==== Records for this exercise
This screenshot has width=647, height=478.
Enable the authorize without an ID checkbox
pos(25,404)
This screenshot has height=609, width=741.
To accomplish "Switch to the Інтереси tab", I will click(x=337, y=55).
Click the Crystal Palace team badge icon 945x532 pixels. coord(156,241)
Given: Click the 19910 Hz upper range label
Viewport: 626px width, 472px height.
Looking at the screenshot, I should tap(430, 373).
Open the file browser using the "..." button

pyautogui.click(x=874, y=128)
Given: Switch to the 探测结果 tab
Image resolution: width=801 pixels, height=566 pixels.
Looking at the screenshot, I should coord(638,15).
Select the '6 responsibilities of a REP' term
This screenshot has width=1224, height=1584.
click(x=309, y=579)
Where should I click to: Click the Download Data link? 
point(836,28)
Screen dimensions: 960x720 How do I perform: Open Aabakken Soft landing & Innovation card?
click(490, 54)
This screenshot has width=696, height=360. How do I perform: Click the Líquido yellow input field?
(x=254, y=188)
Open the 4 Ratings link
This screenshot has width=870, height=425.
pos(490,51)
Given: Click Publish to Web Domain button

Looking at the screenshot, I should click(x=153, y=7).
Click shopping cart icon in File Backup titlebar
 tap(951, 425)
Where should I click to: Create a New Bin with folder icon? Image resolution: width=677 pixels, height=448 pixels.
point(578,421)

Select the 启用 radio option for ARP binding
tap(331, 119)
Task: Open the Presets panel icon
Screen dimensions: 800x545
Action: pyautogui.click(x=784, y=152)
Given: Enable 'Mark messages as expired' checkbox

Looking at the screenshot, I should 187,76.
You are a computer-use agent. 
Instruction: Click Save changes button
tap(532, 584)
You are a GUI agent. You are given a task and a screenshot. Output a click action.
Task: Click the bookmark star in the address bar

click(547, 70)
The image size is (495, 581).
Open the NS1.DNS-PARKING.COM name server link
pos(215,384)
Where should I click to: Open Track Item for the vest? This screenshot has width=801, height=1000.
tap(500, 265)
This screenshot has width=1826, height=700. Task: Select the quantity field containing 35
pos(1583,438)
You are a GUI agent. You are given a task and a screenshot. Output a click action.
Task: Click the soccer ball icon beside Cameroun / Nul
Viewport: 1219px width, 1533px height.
========
**What to produce:**
The expected answer is a copy of each line above containing "Switch".

**Response for this exercise:**
To accomplish "Switch to the Інтереси tab", I will click(x=337, y=55).
Given: Switch to the 探测结果 tab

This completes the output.